I've two functions
MultiplyVerison1(T x, T y); // in class A
MultiplyVersion1(T x, T y); // in class B
Above functions are in separate non-template classes.
Now, as part of refactoring I'm trying to create a base class of A and B and creating a pure virtual MultiplyVersion1 but a templte function cannot be marked virtual.
So, how can we achieve the same with template functions?
You can't. There's no way to call a function template in a derived class through a pointer-to-base, that's what "function templates cannot be virtual" means.
You can think of this as being because it's the call that triggers the instantiation of the function template with a particular type T -- if you call it with int, but the dynamic type of the object you're calling it on isn't known until runtime (whether it's A or B or something else), then there's no way for the compiler to know that it needs to instantiate A::MultiplyVersion1<int> or B::MultiplyVersion1<int> or something else.

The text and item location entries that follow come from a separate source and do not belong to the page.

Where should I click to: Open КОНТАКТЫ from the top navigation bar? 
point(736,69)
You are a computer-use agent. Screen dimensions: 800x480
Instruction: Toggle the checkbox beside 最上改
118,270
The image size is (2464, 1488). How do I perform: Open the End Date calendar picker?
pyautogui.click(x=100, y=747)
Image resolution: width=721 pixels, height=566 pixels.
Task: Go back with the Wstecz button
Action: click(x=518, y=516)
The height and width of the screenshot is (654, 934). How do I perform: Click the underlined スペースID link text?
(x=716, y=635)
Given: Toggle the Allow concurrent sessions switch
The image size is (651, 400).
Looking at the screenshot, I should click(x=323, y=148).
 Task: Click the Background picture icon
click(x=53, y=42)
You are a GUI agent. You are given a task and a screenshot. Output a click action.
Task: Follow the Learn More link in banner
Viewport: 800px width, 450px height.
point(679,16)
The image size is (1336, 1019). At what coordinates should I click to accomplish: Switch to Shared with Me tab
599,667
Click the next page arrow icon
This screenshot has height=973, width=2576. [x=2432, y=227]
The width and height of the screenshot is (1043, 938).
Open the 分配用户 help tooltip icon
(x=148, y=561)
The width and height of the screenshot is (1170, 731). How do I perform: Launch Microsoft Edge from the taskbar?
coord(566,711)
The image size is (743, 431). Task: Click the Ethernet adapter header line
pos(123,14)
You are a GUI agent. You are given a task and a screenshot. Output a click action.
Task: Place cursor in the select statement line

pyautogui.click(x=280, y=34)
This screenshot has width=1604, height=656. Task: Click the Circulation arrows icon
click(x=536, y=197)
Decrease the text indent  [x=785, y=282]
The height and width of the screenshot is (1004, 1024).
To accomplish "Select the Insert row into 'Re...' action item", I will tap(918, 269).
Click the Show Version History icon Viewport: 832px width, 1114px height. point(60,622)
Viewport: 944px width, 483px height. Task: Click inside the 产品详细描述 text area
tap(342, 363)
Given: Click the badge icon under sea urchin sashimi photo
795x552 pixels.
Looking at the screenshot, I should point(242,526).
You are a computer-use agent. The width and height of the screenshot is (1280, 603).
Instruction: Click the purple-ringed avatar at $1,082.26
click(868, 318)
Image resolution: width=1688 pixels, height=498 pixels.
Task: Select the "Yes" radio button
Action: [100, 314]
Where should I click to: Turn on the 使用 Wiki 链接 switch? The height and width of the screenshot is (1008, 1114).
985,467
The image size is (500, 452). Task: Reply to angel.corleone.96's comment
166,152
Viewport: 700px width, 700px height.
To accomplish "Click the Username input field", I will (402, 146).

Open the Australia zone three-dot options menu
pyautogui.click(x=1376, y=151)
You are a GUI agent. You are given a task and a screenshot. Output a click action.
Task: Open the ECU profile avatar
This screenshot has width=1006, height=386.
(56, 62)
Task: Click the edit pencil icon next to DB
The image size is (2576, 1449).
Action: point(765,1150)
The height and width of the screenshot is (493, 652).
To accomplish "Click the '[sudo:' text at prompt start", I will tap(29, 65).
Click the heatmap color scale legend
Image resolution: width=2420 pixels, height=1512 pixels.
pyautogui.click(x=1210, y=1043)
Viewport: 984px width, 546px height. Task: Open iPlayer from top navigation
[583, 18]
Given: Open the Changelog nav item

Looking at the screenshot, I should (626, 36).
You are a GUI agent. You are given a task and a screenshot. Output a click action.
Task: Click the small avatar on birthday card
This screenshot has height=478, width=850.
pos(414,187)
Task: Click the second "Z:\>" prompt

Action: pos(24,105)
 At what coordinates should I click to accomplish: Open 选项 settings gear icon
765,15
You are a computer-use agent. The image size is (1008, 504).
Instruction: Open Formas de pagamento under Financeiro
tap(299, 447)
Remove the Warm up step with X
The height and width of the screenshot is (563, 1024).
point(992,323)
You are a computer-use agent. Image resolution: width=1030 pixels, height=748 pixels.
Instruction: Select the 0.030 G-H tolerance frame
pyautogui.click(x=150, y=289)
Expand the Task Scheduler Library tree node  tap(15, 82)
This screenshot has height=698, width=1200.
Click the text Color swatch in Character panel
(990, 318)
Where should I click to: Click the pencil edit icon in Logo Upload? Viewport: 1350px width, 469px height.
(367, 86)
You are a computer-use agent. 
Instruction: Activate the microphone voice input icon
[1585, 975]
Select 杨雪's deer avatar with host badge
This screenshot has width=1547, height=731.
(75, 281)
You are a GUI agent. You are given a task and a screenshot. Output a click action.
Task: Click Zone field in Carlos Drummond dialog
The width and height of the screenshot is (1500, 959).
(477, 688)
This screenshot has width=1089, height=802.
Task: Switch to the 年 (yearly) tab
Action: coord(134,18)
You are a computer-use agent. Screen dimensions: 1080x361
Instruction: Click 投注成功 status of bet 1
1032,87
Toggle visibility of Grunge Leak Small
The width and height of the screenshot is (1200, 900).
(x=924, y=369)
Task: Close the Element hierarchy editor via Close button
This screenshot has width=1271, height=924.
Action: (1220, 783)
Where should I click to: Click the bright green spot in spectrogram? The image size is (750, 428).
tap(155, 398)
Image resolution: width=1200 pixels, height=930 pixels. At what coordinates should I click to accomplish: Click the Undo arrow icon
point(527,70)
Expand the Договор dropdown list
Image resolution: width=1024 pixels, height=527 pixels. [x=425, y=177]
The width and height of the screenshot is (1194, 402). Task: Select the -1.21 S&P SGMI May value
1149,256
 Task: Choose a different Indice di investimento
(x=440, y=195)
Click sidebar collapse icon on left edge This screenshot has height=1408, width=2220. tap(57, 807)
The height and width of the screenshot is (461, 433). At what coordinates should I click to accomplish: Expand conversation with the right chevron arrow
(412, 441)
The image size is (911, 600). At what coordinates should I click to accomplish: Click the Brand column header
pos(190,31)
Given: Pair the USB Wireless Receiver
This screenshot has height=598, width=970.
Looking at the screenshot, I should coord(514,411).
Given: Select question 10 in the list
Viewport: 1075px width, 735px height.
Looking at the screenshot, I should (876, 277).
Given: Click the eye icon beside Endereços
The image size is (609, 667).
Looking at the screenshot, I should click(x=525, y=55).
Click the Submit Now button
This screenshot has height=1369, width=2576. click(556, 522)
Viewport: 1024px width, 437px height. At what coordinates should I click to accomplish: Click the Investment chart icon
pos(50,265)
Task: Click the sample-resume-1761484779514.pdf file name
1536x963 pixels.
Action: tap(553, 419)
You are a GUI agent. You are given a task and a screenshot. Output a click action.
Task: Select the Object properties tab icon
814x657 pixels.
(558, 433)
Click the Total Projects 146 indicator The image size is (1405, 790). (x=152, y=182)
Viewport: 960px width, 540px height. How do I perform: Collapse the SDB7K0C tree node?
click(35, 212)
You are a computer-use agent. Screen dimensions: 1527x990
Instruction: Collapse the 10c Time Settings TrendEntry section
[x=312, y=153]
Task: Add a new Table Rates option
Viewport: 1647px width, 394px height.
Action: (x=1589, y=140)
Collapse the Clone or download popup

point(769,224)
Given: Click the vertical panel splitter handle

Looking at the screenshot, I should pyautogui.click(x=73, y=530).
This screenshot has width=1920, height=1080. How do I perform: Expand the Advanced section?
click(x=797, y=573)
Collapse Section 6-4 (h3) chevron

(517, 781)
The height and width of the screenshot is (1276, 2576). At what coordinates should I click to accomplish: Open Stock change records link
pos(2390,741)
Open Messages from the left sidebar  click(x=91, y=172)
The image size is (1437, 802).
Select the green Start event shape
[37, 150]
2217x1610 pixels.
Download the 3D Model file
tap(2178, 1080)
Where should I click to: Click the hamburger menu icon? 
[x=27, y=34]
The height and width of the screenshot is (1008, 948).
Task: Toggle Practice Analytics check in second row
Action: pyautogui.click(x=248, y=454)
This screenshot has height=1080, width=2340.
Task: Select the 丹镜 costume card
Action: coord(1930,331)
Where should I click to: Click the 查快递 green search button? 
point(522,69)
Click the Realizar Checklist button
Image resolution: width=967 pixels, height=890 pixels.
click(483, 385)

Actually there's more to it than that, but I think that's enough.
You can bodge around particular cases, but you won't get the full effect of a virtual function. Something like:
struct Base {
template <typename T>
void MultiplyVersion1(const T &x, const T &y) {
A *athis = dynamic_cast<A*>(this);
if (athis) {
athis->MultiplyVersion1(x,y);
} else {
B *bthis = dynamic_cast<B*>(this);
if (bthis) {
bthis->MultiplyVersion1(x,y);
} else {
throw std::logic_error();
}
}
}
virtual ~Base() {}
};
Now when you call MultiplyVersion1<int> via a pointer-to-base, both A::MultiplyVersion1<int> and B::MutiplyVersion1<int> are instantiated. But of course you can't easily add new derived classes, which is a serious restriction.
You could also re-consider whether you really need dynamic polymorphism at all, but that depends entirely on how you're planning to use that base class. You seem to have done OK without it so far.
If all you want from the base class is code re-use for some other functions, then you don't need dynamic polymorphism. Leave MultiplyVersion1 out of the base class entirely (and maybe don't inherit publicly from the Base, instead inherit privately and bring in the functions you want to re-use with using statements). If the functions you want to define for re-use call MultiplyVersion1, then consider simulated dynamic binding via CRTP:
#include <iostream>
template <typename Derived>
struct Base {
template <typename T>
void MultiplyVersion2(const T &x, const T &y) {
static_cast<Derived&>(*this).MultiplyVersion1(x + 1, y + 1);
}
};
struct A : private Base<A> {
friend class Base;
template <typename T> void MultiplyVersion1(T x, T y) {
std::cout << x*y << "\n";
}
using Base::MultiplyVersion2;
};
struct B : private Base<B> {
friend class Base;
template <typename T> void MultiplyVersion1(T x, T y) {
std::cout << x << " * " << y << " = " << x*y << "\n";
}
using Base::MultiplyVersion2;
};
int main() {
A a;
a.MultiplyVersion2(1,2);
B b;
b.MultiplyVersion2(1,2);
}